I appreciate greatly the five guiding principles that make up the foundation of our Canadian electoral reform process. I have particular interest in restoring the effectiveness and legitimacy of voting by strengthening the link between each voter's intention and the electoral result. Consequently, I think proportional representation, whereby 30% of the vote gets 30% of the seats, would benefit us all.
On voter equality, every voter should be able to elect an MP who reflects his or her values.
On diversity, our Parliament should reflect our diversity in Canada, including the political diversity within each region.
On collaboration, proportional representation means parties working together—oh, my goodness—and policies supported by parties representing a majority of voters.

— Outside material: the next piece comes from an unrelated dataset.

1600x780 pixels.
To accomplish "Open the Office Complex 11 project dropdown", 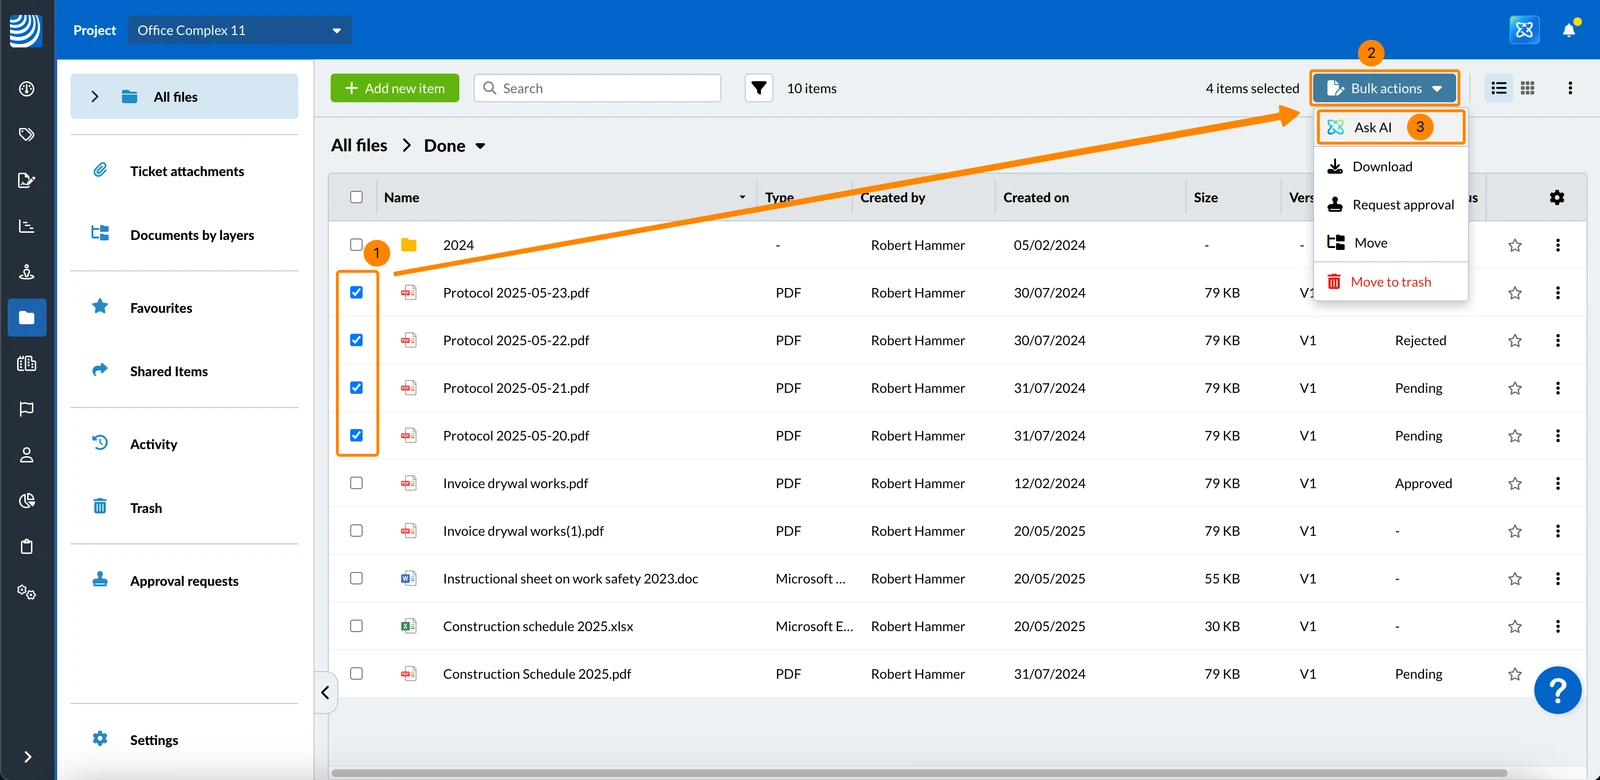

Consequently, I support the promise and the platforms made by three parties that 2015 was the last election under the first-past-the-post system and that every vote will count in 2019. There was a clear, strong majority of voters for these three parties. I do not believe we need an extra referendum. That was a referendum, in a sense. I expect the government to stick to its promised timeline and I look forward to the committee delivering a recommendation for a new electoral system in its final report in December.
I support a mixed member proportional system. I think anything less is a failure to grow as a democracy, a failure to change—which is what maturing is all about—and a failure to mature as a country seeking to be a democracy.